(Exercise materials Opens)

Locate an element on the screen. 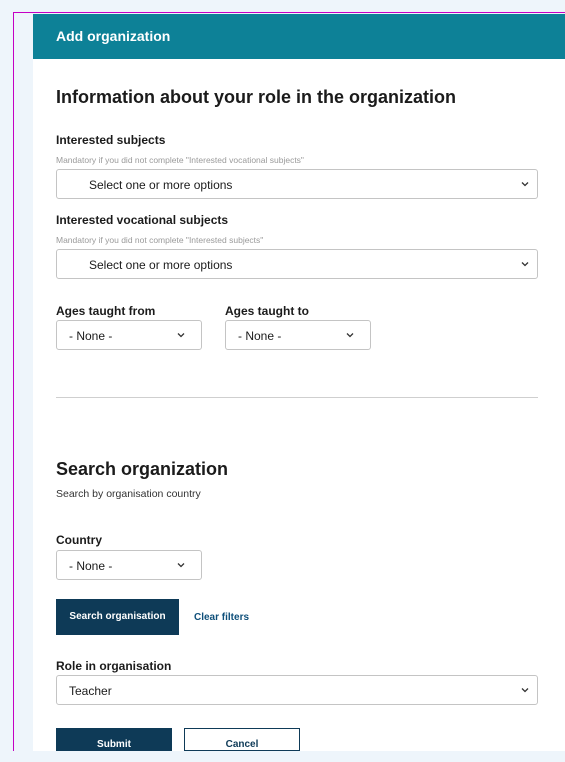 The image size is (565, 762). clear-filters-link: Clear filters is located at coordinates (222, 618).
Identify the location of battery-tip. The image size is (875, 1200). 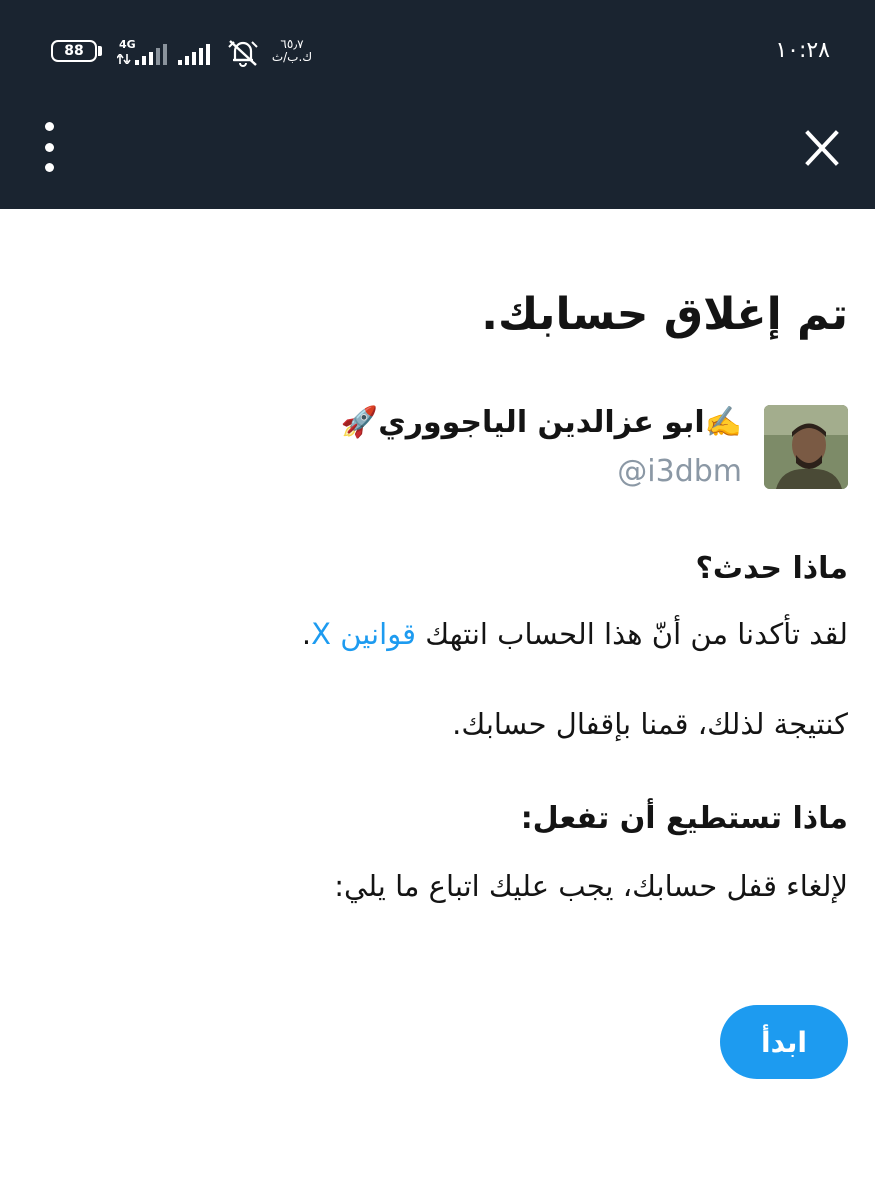
(100, 51).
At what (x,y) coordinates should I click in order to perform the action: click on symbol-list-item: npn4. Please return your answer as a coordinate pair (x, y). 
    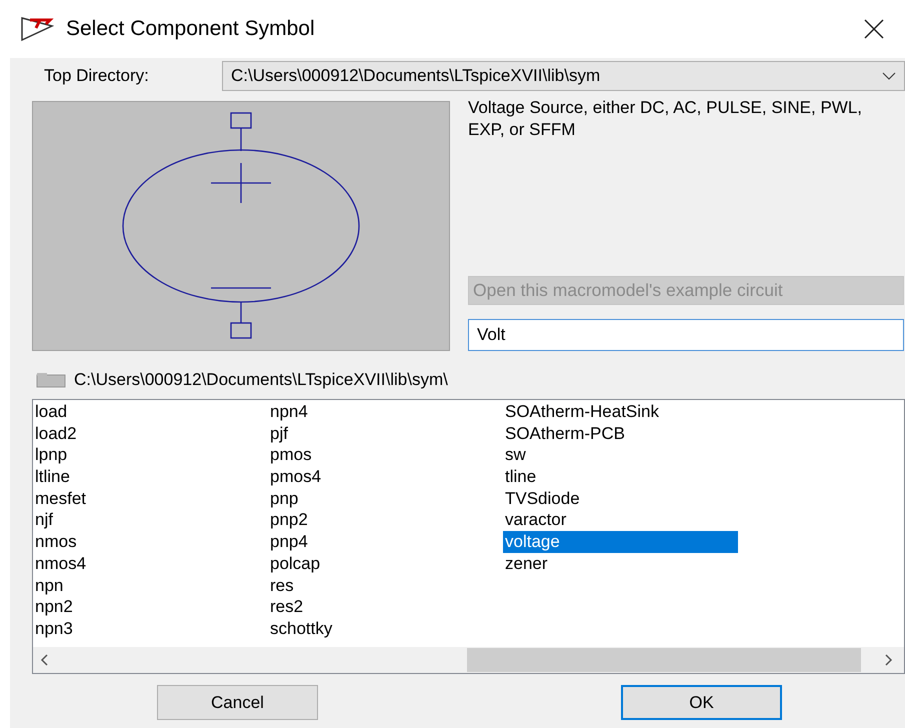
    Looking at the image, I should click on (386, 412).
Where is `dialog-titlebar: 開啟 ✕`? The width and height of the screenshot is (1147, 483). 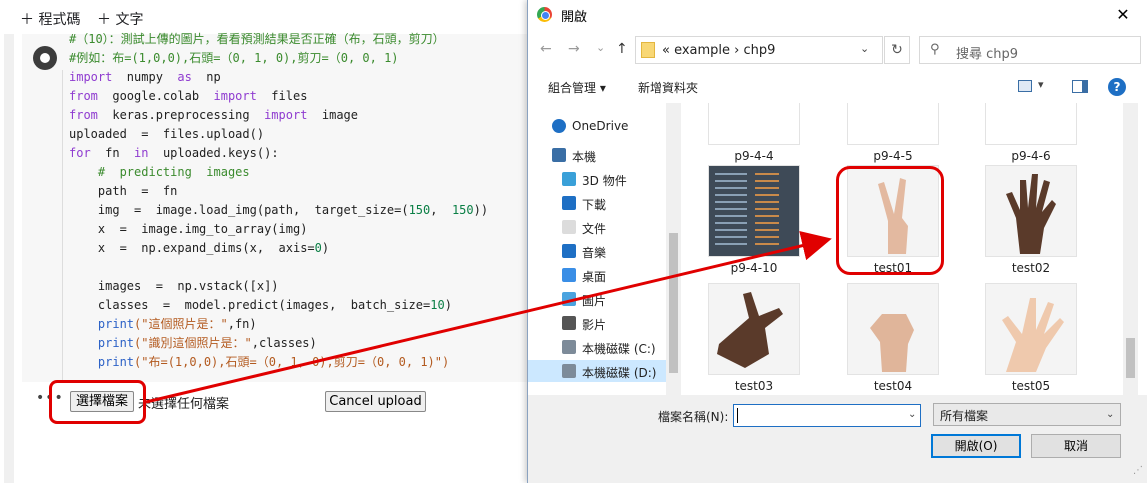
dialog-titlebar: 開啟 ✕ is located at coordinates (838, 15).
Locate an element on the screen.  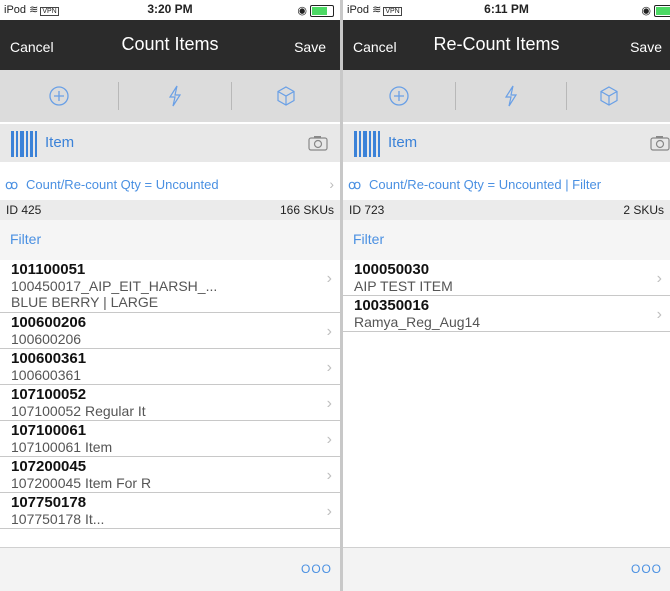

(Exercise materials Closes)

> [What is needed]: Please rewrite the data from the line containing "is (1147, 483)." through the end of the data, both ends included, with "screenshot" swapped for "image" and nothing else altered. Omit the pictures from your answer.

> [Response to the exercise]:
Where is `dialog-titlebar: 開啟 ✕`? The width and height of the image is (1147, 483). 
dialog-titlebar: 開啟 ✕ is located at coordinates (838, 15).
Locate an element on the screen.  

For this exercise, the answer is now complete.